Where are you seeing $2500 for the 32GB model?
On Asus' website, they have the Z13 (2025/GZ302) listed as
$2200~$2300 USD for the 395+/32GB/1TB model. (Prices went up by $100 since a few days ago, for some reason)
$2000~$2100 USD for the 390/32GB/1TB model. (ditto above)
$2800 for the 395+/128GB/1TB model.
On BestBuy they have the 395+/64GB/1TB listed for $2200. Although, weirdly, they have the 395+/32GB/1TB model also listed for $2200.
Some of the listing at stores, maybe even Asus, seem to be placeholders (why they keep changing or don't make sense).
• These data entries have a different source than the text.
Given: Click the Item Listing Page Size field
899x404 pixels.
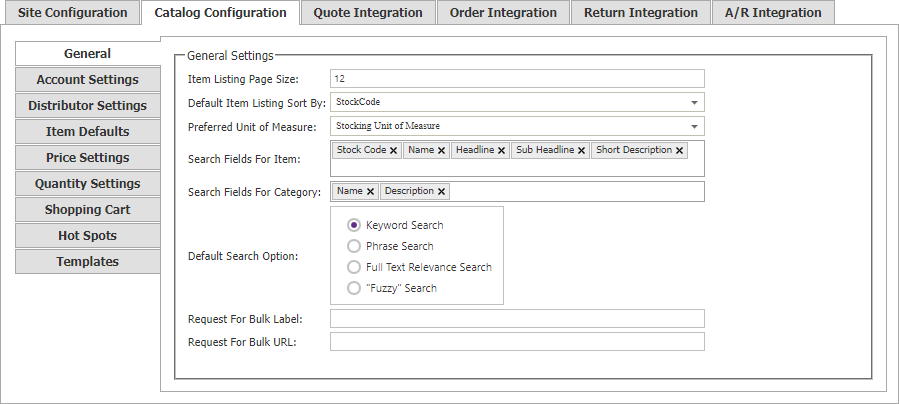Looking at the screenshot, I should [517, 79].
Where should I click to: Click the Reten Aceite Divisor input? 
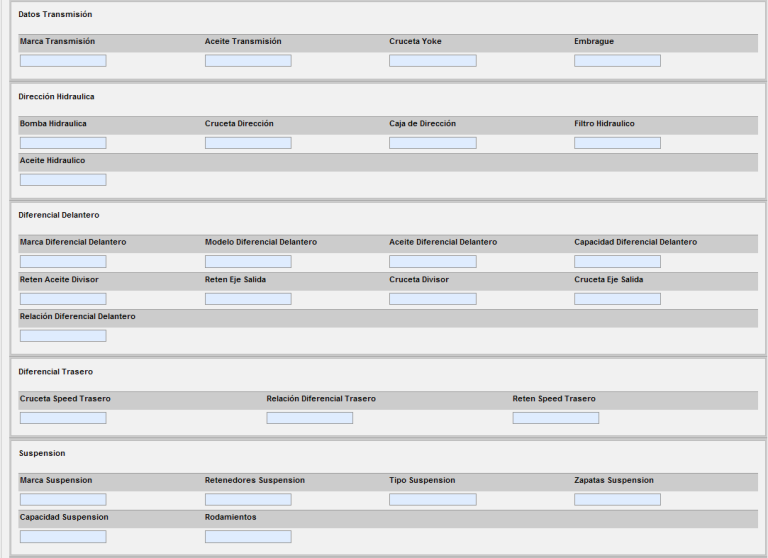(63, 299)
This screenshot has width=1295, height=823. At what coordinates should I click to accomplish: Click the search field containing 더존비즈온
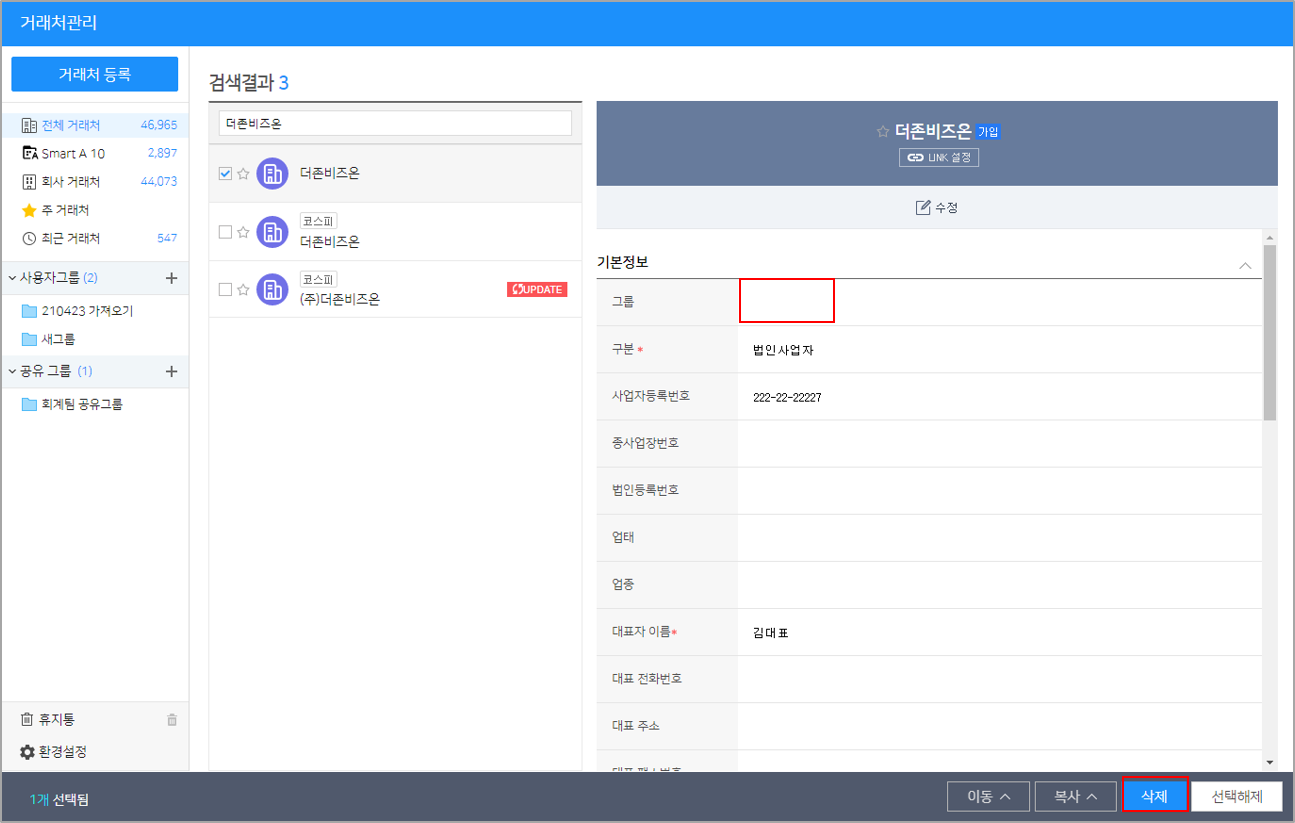(395, 123)
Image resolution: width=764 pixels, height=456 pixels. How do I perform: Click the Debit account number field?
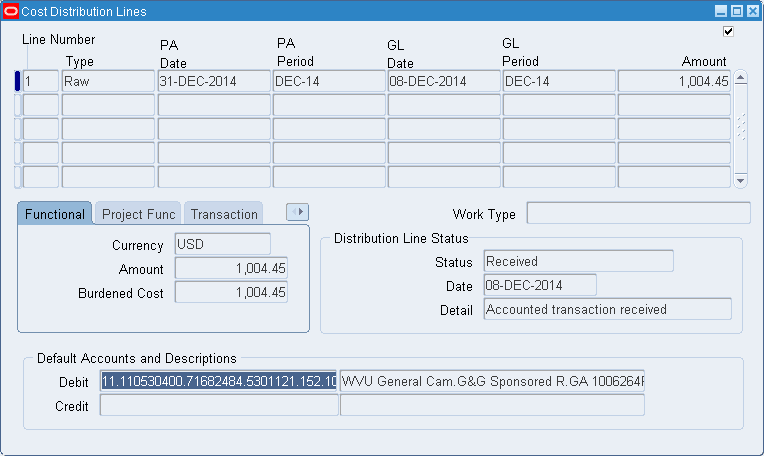tap(219, 381)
The reviewers I've seen for the Asus device have all mentioned that the review units they received, the 395+/1TB/32GB model, were priced at $2500 or 2500 Euros:
e.g.
https://www.notebookcheck.net/Asus-...d-neck-with-the-RTX-4070-Laptop.963266.0.html
So what the price actually is seems to be an issue.
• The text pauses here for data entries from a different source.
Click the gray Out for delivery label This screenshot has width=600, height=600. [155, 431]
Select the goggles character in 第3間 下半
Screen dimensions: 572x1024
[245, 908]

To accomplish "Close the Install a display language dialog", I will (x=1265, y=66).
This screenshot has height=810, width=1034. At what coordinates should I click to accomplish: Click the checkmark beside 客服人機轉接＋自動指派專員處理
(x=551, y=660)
Sounds like someone is jealous of the attention it's getting?
It has more P-cores than even a M4 Max, which is a 12P + 4E configuration. And it has full AVX-512, whereas the M4 has a basically non-functional subset of SVE + 128-bit NEON. So, it's got some things going for it. Not to mention properly-supported native Linux.
I'm not 100% sure what the non-functional SVE subset you refer to is, could you clarify? The M4 does have SSVE and SME using the AMX units which is Apple's currently preferred 512bit solution.
Also ... yes the Halo has more cores than the M4 Max, but not the performance of one. I'm not denigrating the Halo, AMD themselves are positioning it as an M4 Pro competitor which is probably about right and it should net a share of performance (though not efficiency*) wins - especially in the GPU where, with a few exceptions, it seems to perform in-between an 20-core M4 Pro and an 32-core M4 Max**.
I'm not in agreement with the other user either. As you point out in a later post yourself, Apple may have changed the PC game first*** and created the permission for AMD to try this themselves in a PC chip, but I agree that AMD creating is still a huge step, a game-changer for non-Macs certainly, and based on reviews it seems to be successful technically****. Hopefully it will be commercially as well.
*While Cinebench R24 is a benchmark Apple does particularly well in,
the Halo requires more power than the 16-core M4 Max to achieve slightly less than the performance of the 14-core Pro - it's using 30W more than the M4 Pro.
**Obviously gaming, especially the huge library of non-native Mac games, is going to be a massive advantage for the Halo over an M4 even beyond what the benchmarks say.
***Although as you also point out: consoles exist. Heck even in the PC space APUs like this is what AMD so clearly wanted for years to make a reality. Unfortunately AMD just didn't have the necessary ingredients until recently or the budget to really push the concept for PCs. Apple did.
****I have to admit I thought it'd be a touch more efficient. But I think it is using the N4X node rather than the N4P for the CPUs, yes? People keep saying they want to see it run at higher power settings, but I'd like to see more tests and wall power measurements at lower power setting. I have a feeling that 60-70W wall power for the CPU (not TDP) might be the sweet spot for this chip, especially if it primarily meant for laptops. Also, for the GPU it's a pity the timing couldn't have worked out to make this RDNA 4. Obviously that wasn't possible, but, like with the M3/4, the extra ray tracing capabilities would've also been very cool to have with all the potential VRAM.